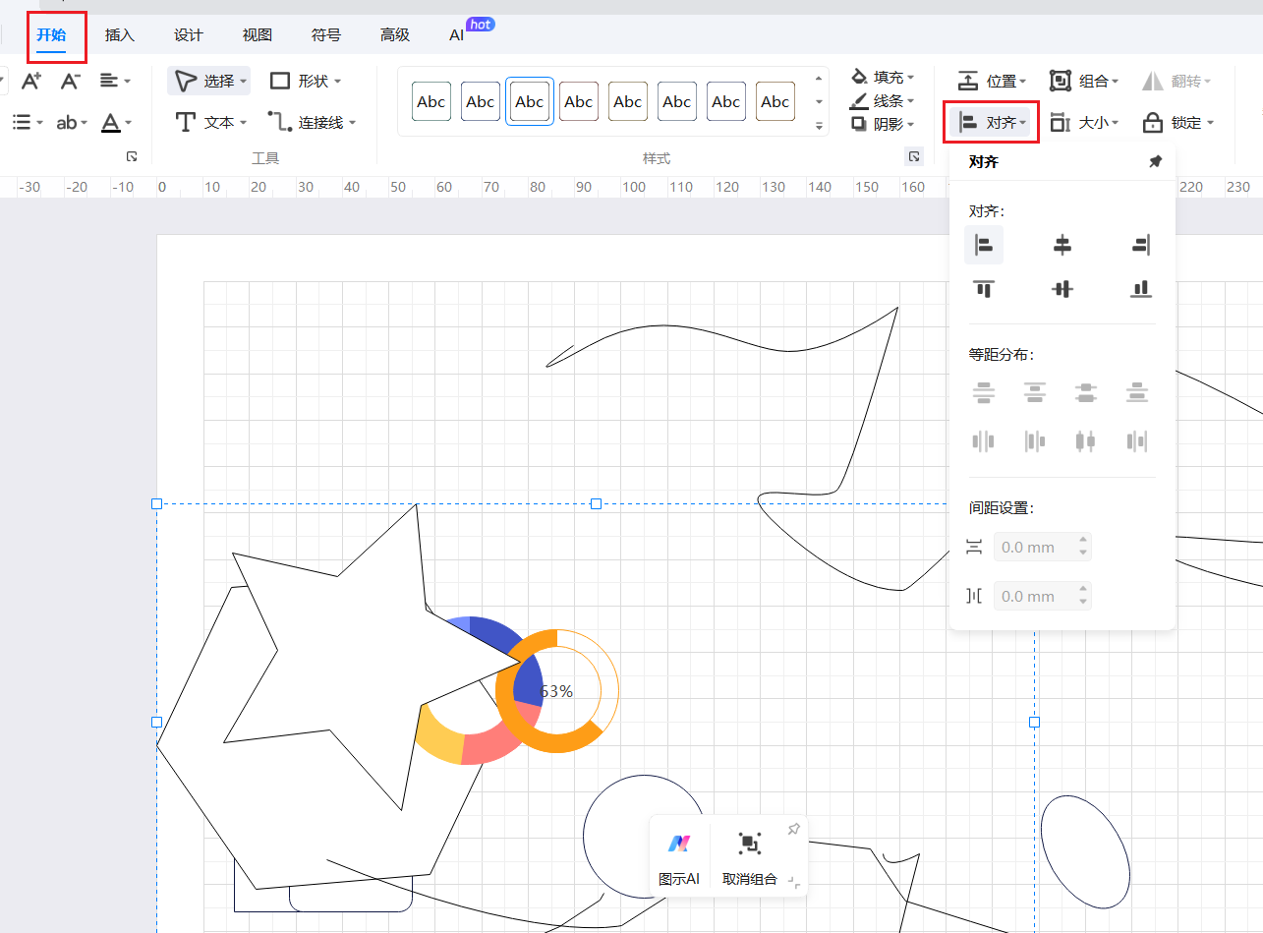Click the align top icon
The image size is (1263, 933).
(x=983, y=289)
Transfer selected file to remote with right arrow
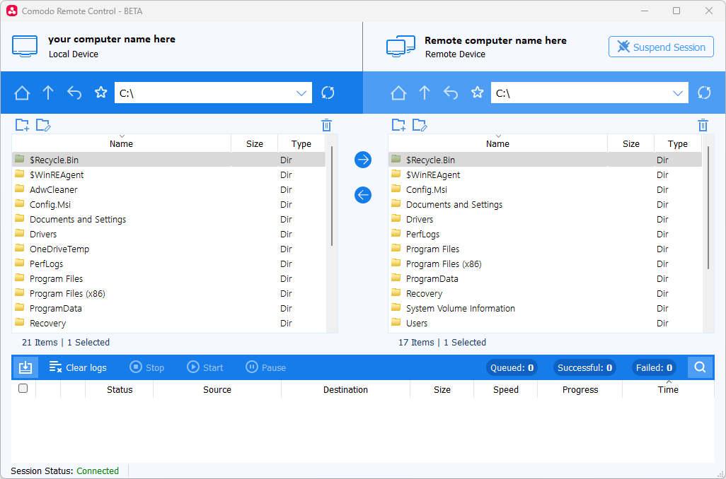The height and width of the screenshot is (479, 726). coord(363,160)
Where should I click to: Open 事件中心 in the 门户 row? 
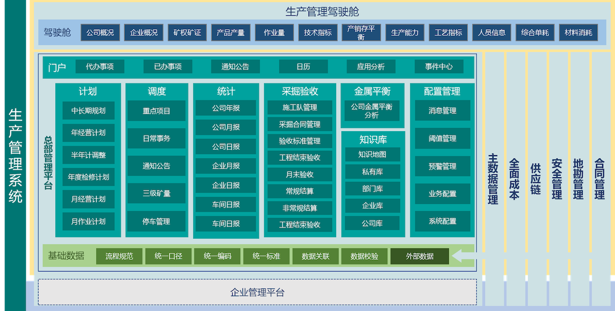[x=439, y=67]
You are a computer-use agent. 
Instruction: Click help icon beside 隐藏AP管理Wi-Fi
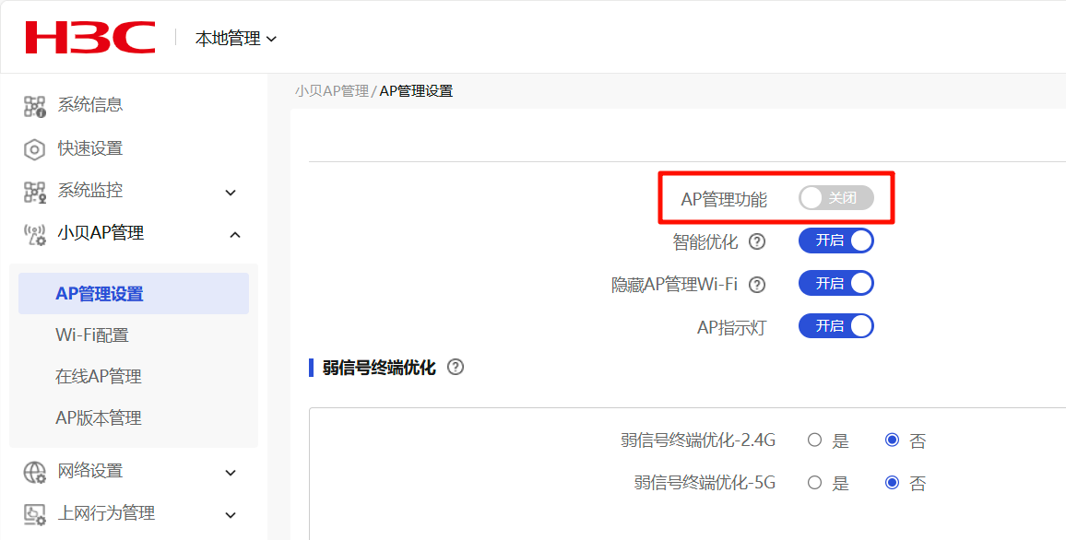(x=757, y=285)
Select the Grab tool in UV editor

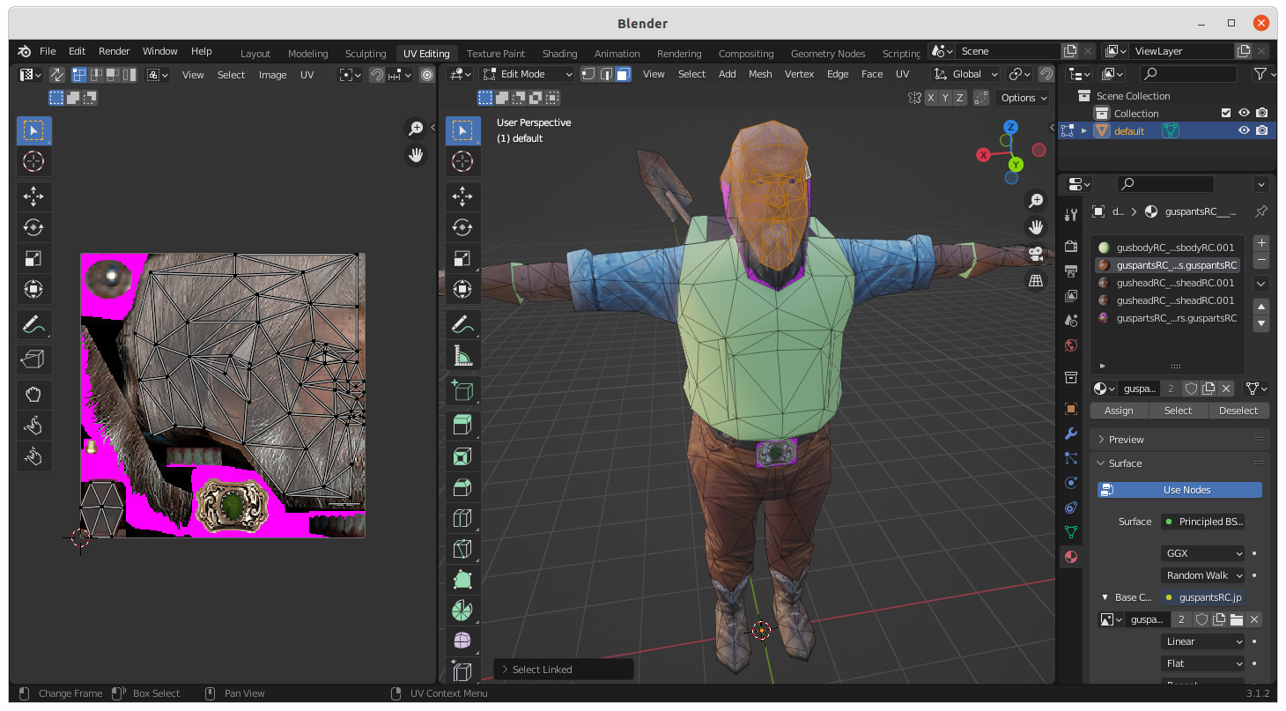tap(33, 394)
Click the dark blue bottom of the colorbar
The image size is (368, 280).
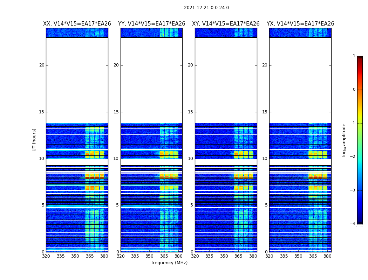pyautogui.click(x=360, y=222)
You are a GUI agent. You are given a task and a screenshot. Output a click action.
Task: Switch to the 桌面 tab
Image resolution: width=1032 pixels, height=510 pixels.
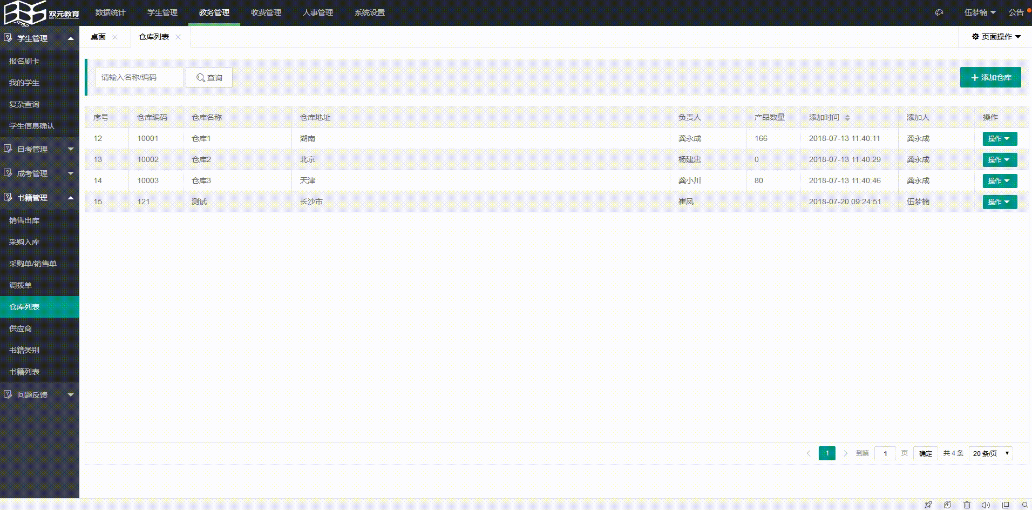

====

- [ASSIGNMENT] The required output is the span of lines from the line with "Where should I" through the final line of the listing above, reproduced exactly, minus the pictures.

- [OUTPUT]
Where should I click to: Open 事件中心 in the 门户 row? 
[x=439, y=67]
You are a computer-use agent. 
Instruction: Click help icon beside 隐藏AP管理Wi-Fi
(x=757, y=285)
Select the Grab tool in UV editor

tap(33, 394)
Click the dark blue bottom of the colorbar
The image size is (368, 280).
pyautogui.click(x=360, y=222)
You are a GUI agent. You are given a task and a screenshot. Output a click action.
Task: Switch to the 桌面 tab
Image resolution: width=1032 pixels, height=510 pixels.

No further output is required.